Ovest is a neighborhood pizza spot on 27th street right by the High Line. This is the restaurant equivalent of a person who comes off as quiet and wholesome, but turns out to be a little wild. There are candles, wood paneling, and a brick oven you can see from the dining room - but the ABBA pandora station plays loudly while groups of friends drink like they’re not planning on going to work tomorrow. This is one the best options in the neighborhood for Neapolitan pizza - just know that it’s probably not the place to bring someone for a quiet dinner where you talk about how much you like each other.
Pastai is Chelsea’s resident charming Italian place. The food tastes good, they make their own pasta, and you could easily bring a date or a small group here. They can also make any of their dishes with homemade gluten-free pasta so you won’t have to feel bad for eating the short rib lasagna in front of your high-maintenance friend. In terms of the space, there’s both bar seating and an old-school-looking dining room with black and white portraits of people you can pretend are part of your family.
Come here when you’re trying to eat healthy, but you also want your dinner to be plated like there might be foie gras in the mix. There won’t be, but there might be some sunchokes or watercress. Although admittedly, this place is better than we just made it sound. Rouge Tomate does good, healthy-ish food that’s both a little fancy and fairly pricey. If your detoxing aunt is buying dinner, bring her here.
You don’t hear about Rocking Horse Cafe too often, which is weird because if you stop in on a Friday night, every seat will be filled. This place serves affordable Mexican food (beyond your basic burritos and enchiladas), and it’s the perfect example of a neighborhood restaurant. It’s lively, it has character, and it’s been open since the 80s.
Are you in the mood for a messy pork sandwich? What sort of mood is that?

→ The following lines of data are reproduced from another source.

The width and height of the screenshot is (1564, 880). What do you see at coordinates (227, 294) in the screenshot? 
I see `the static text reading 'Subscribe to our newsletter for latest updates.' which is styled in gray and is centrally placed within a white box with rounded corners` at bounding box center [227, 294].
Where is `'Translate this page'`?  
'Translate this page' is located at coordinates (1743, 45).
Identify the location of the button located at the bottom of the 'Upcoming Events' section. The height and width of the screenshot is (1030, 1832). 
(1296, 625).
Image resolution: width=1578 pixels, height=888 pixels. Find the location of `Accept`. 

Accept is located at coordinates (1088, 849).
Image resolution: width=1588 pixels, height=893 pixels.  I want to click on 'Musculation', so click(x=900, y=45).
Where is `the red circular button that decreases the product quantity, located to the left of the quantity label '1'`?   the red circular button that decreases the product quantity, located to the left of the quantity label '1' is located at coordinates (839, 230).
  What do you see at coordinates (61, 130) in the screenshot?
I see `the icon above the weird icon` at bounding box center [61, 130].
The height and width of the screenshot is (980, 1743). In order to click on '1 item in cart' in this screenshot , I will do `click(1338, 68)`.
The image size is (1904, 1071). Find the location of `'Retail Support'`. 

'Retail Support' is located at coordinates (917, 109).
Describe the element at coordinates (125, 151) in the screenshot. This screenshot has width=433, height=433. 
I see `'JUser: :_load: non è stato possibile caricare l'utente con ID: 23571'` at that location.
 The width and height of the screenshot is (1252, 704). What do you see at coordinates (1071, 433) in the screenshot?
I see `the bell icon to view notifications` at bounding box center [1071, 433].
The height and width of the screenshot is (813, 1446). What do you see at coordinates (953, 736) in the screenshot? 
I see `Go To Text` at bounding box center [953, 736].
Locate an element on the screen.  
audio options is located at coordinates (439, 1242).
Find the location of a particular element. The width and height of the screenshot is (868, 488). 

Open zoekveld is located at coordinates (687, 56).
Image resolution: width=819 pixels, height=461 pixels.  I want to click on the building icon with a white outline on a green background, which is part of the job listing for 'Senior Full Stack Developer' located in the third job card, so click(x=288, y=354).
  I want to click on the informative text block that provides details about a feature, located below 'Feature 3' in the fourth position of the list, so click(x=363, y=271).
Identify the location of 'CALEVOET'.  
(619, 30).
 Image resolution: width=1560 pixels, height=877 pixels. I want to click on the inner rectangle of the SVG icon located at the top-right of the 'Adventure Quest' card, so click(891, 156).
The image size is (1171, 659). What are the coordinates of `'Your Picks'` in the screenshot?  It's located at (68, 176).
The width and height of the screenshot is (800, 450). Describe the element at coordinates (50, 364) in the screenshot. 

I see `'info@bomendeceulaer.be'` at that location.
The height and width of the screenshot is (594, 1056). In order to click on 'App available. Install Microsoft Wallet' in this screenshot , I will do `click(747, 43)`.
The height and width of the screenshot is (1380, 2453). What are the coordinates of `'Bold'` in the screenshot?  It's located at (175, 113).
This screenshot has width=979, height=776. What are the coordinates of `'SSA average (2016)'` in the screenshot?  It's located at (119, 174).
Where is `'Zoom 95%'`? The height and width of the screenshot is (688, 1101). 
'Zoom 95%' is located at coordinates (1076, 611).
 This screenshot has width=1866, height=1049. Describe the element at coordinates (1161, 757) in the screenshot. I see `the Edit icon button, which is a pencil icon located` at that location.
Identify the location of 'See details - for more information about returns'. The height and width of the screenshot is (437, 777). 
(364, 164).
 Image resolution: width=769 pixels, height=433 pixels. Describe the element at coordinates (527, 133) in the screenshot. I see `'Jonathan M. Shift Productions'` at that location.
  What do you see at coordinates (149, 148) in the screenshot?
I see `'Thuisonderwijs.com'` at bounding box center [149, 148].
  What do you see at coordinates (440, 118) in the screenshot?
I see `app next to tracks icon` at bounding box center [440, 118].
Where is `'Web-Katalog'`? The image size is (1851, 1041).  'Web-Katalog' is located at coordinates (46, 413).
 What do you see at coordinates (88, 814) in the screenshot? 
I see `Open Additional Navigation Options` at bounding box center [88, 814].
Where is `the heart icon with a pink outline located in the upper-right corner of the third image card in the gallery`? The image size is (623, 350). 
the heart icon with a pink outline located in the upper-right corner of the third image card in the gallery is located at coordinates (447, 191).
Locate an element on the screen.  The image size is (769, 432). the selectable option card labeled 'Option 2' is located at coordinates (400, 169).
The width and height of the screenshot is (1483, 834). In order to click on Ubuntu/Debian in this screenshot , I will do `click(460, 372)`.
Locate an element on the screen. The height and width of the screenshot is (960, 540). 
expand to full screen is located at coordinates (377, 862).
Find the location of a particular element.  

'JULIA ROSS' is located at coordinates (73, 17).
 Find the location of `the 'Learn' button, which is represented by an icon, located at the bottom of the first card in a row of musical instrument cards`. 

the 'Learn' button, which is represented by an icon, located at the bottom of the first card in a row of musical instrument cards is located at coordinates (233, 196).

Good? Bad? It doesn’t matter. Get a sandwich at Rocket Pig. They make some of the best in the city. There’s only one option, however, and it comes with smoked pork, onion jam, and mustard aioli. Take it to-go (there isn’t much space), and find a dark alley where you can eat it. Or go to one of the nearby parks.
Toro is a cafeteria-sized Spanish restaurant just above the Meatpacking District where you can begin your meal with a spoonful of uni and caviar. Incidentally, your internal reaction to that statement will tell you exactly what sort of person you are. Regardless of your personality type, however, you’ll enjoy a lot of the food here. Go for the simpler tapas and feel free to leave your striped button-down untucked.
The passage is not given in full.